*Task prompt*:
Can you give the rows from the line with "Task: Click the y-axis label 3" to the line with "Action: coord(71,331)" as a Markdown table with columns n and Line, leaving out blank lines?

*Exercise data*:
★ ★ ★ ★ ★ ★ ★

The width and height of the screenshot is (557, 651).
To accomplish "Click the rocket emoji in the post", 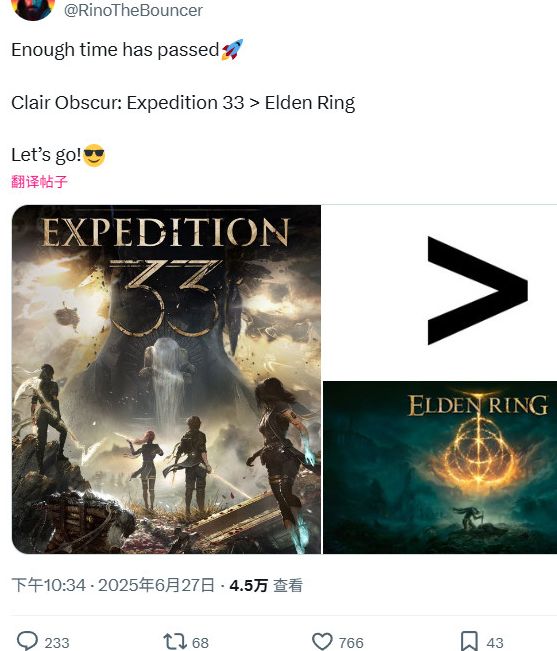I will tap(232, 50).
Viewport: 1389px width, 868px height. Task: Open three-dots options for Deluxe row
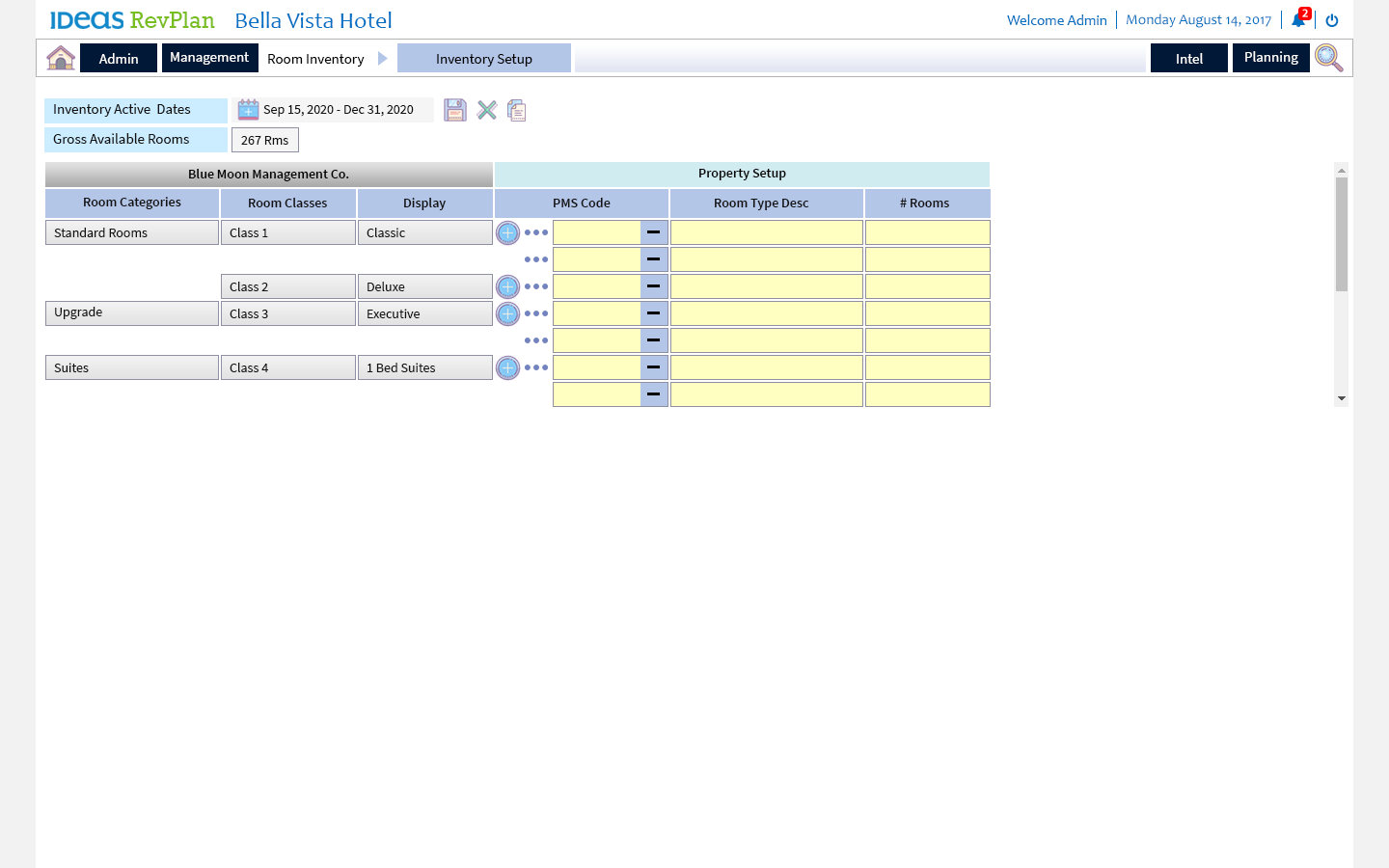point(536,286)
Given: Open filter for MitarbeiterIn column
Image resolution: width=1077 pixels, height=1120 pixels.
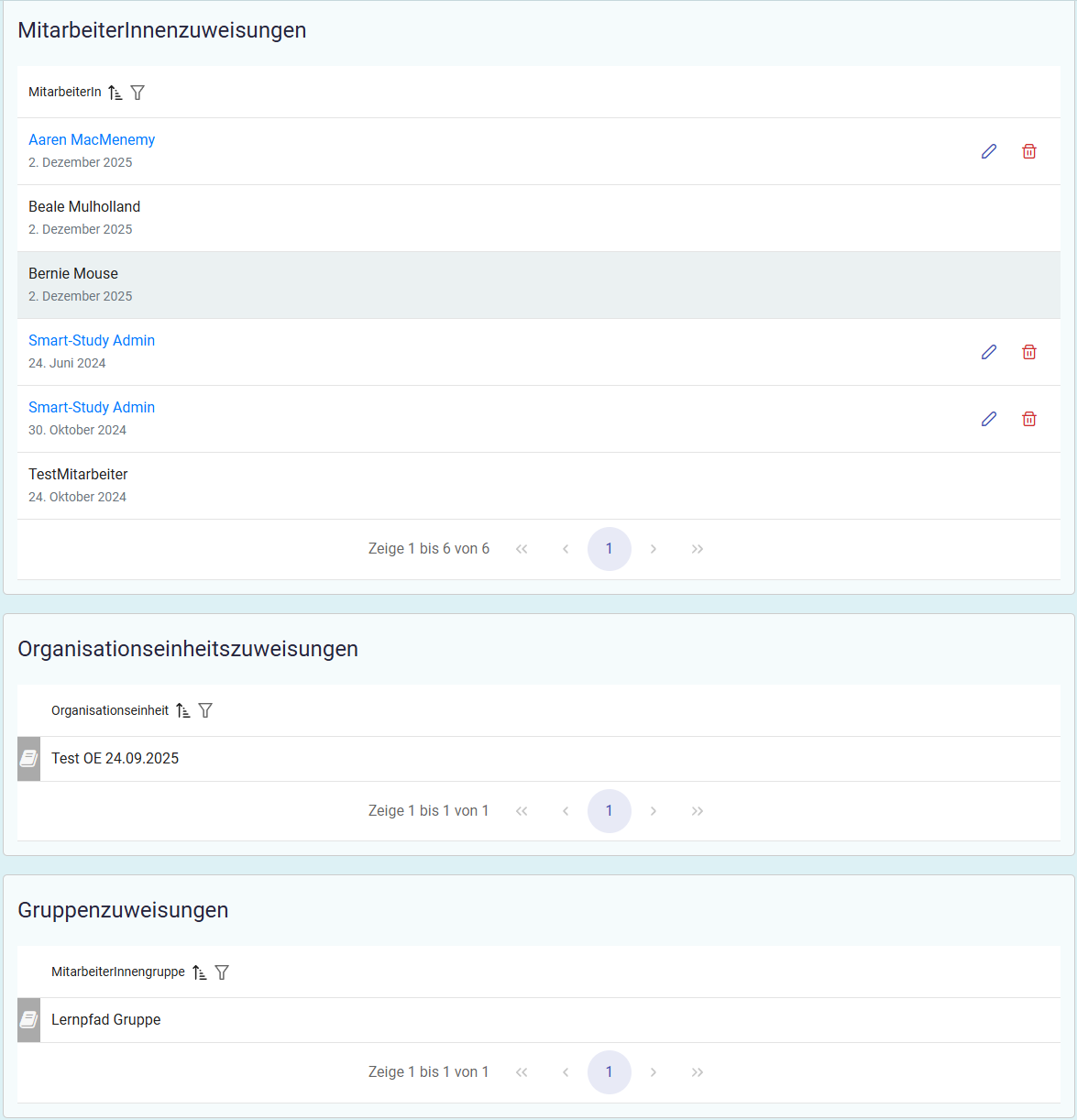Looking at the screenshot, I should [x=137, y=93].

★ ★ ★ ★ ★ ★ ★

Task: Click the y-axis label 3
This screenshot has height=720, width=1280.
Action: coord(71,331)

★ ★ ★ ★ ★ ★ ★

*Full output*:
| n | Line |
|---|---|
| 1 | Task: Click the y-axis label 3 |
| 2 | This screenshot has height=720, width=1280. |
| 3 | Action: coord(71,331) |